# GOAL OF THE EXERCISE
Here are some records. Repeat them all exactly.
(Beginning of EXERCISE MATERIALS)
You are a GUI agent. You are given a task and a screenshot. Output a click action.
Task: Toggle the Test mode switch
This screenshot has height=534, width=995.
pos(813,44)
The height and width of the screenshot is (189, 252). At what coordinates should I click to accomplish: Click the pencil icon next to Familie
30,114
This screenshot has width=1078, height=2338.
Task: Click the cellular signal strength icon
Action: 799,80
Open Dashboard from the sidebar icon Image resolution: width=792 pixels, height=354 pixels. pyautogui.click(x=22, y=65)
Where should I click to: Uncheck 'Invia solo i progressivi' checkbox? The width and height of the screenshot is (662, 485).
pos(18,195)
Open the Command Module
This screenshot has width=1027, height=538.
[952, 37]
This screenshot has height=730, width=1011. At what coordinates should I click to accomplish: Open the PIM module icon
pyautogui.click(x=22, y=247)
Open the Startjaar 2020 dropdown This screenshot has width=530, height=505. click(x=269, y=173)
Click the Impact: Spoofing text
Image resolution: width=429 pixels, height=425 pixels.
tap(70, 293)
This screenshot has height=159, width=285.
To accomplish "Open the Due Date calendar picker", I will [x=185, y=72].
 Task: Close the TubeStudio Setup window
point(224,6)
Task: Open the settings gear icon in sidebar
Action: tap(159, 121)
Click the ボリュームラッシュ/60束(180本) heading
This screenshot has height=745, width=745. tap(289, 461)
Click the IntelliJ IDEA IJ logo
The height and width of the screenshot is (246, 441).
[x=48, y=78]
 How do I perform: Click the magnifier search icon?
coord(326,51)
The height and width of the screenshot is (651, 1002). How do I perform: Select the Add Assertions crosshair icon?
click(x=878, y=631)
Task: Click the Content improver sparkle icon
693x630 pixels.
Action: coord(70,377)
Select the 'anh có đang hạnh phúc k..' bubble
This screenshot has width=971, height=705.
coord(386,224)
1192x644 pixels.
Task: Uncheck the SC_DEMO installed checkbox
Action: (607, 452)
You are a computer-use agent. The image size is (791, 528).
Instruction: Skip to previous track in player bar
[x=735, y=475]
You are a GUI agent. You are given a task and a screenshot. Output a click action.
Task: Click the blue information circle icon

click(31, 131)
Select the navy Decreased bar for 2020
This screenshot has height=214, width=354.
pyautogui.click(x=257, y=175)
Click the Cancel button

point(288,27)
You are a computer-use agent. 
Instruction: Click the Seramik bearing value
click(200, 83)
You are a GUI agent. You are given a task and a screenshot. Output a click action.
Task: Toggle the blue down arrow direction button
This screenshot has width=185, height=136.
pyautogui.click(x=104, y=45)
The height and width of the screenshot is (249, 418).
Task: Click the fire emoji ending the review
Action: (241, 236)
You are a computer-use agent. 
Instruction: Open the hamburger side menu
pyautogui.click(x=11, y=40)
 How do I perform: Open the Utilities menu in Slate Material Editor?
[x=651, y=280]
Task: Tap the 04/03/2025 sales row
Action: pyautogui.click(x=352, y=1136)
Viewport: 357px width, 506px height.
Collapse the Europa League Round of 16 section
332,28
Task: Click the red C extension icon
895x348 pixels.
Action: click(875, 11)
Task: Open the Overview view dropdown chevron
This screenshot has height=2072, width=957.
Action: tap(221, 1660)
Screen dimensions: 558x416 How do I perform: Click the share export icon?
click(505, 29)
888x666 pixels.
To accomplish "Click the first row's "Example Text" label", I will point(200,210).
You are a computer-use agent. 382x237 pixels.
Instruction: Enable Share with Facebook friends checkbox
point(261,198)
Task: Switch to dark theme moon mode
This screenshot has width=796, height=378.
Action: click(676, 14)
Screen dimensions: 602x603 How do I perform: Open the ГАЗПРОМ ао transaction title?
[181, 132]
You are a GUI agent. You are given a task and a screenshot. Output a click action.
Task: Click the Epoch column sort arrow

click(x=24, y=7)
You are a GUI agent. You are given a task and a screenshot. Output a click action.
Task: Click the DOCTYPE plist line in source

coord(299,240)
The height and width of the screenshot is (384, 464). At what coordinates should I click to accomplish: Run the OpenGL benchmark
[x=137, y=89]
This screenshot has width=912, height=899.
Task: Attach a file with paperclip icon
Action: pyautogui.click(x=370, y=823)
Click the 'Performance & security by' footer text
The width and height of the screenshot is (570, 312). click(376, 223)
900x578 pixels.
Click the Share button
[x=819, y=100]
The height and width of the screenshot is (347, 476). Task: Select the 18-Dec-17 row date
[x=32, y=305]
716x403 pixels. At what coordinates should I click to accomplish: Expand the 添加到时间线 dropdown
(End of EXERCISE MATERIALS)
# RESULT FOR THIS TASK
You are a GUI agent. You are given a task and a screenshot. Output a click action.
Task: Toggle the Test mode switch
This screenshot has height=534, width=995.
pos(813,44)
The height and width of the screenshot is (189, 252). At what coordinates should I click to accomplish: Click the pencil icon next to Familie
30,114
This screenshot has width=1078, height=2338.
Task: Click the cellular signal strength icon
Action: 799,80
Open Dashboard from the sidebar icon Image resolution: width=792 pixels, height=354 pixels. pyautogui.click(x=22, y=65)
Where should I click to: Uncheck 'Invia solo i progressivi' checkbox? The width and height of the screenshot is (662, 485).
pos(18,195)
Open the Command Module
This screenshot has width=1027, height=538.
[952, 37]
This screenshot has height=730, width=1011. At what coordinates should I click to accomplish: Open the PIM module icon
pyautogui.click(x=22, y=247)
Open the Startjaar 2020 dropdown This screenshot has width=530, height=505. click(x=269, y=173)
Click the Impact: Spoofing text
Image resolution: width=429 pixels, height=425 pixels.
tap(70, 293)
This screenshot has height=159, width=285.
To accomplish "Open the Due Date calendar picker", I will [x=185, y=72].
 Task: Close the TubeStudio Setup window
point(224,6)
Task: Open the settings gear icon in sidebar
Action: tap(159, 121)
Click the ボリュームラッシュ/60束(180本) heading
This screenshot has height=745, width=745. tap(289, 461)
Click the IntelliJ IDEA IJ logo
The height and width of the screenshot is (246, 441).
[x=48, y=78]
 How do I perform: Click the magnifier search icon?
coord(326,51)
The height and width of the screenshot is (651, 1002). How do I perform: Select the Add Assertions crosshair icon?
click(x=878, y=631)
Task: Click the Content improver sparkle icon
693x630 pixels.
Action: coord(70,377)
Select the 'anh có đang hạnh phúc k..' bubble
This screenshot has width=971, height=705.
coord(386,224)
1192x644 pixels.
Task: Uncheck the SC_DEMO installed checkbox
Action: (607, 452)
You are a computer-use agent. The image size is (791, 528).
Instruction: Skip to previous track in player bar
[x=735, y=475]
You are a GUI agent. You are given a task and a screenshot. Output a click action.
Task: Click the blue information circle icon

click(31, 131)
Select the navy Decreased bar for 2020
This screenshot has height=214, width=354.
pyautogui.click(x=257, y=175)
Click the Cancel button

point(288,27)
You are a computer-use agent. 
Instruction: Click the Seramik bearing value
click(200, 83)
You are a GUI agent. You are given a task and a screenshot. Output a click action.
Task: Toggle the blue down arrow direction button
This screenshot has width=185, height=136.
pyautogui.click(x=104, y=45)
The height and width of the screenshot is (249, 418).
Task: Click the fire emoji ending the review
Action: (241, 236)
You are a computer-use agent. 
Instruction: Open the hamburger side menu
pyautogui.click(x=11, y=40)
 How do I perform: Open the Utilities menu in Slate Material Editor?
[x=651, y=280]
Task: Tap the 04/03/2025 sales row
Action: pyautogui.click(x=352, y=1136)
Viewport: 357px width, 506px height.
Collapse the Europa League Round of 16 section
332,28
Task: Click the red C extension icon
895x348 pixels.
Action: click(875, 11)
Task: Open the Overview view dropdown chevron
This screenshot has height=2072, width=957.
Action: tap(221, 1660)
Screen dimensions: 558x416 How do I perform: Click the share export icon?
click(505, 29)
888x666 pixels.
To accomplish "Click the first row's "Example Text" label", I will point(200,210).
You are a computer-use agent. 382x237 pixels.
Instruction: Enable Share with Facebook friends checkbox
point(261,198)
Task: Switch to dark theme moon mode
This screenshot has width=796, height=378.
Action: click(676, 14)
Screen dimensions: 602x603 How do I perform: Open the ГАЗПРОМ ао transaction title?
[181, 132]
You are a GUI agent. You are given a task and a screenshot. Output a click action.
Task: Click the Epoch column sort arrow

click(x=24, y=7)
You are a GUI agent. You are given a task and a screenshot. Output a click action.
Task: Click the DOCTYPE plist line in source

coord(299,240)
The height and width of the screenshot is (384, 464). At what coordinates should I click to accomplish: Run the OpenGL benchmark
[x=137, y=89]
This screenshot has width=912, height=899.
Task: Attach a file with paperclip icon
Action: pyautogui.click(x=370, y=823)
Click the 'Performance & security by' footer text
The width and height of the screenshot is (570, 312). click(376, 223)
900x578 pixels.
Click the Share button
[x=819, y=100]
The height and width of the screenshot is (347, 476). Task: Select the 18-Dec-17 row date
[x=32, y=305]
716x403 pixels. At what coordinates should I click to accomplish: Expand the 添加到时间线 dropdown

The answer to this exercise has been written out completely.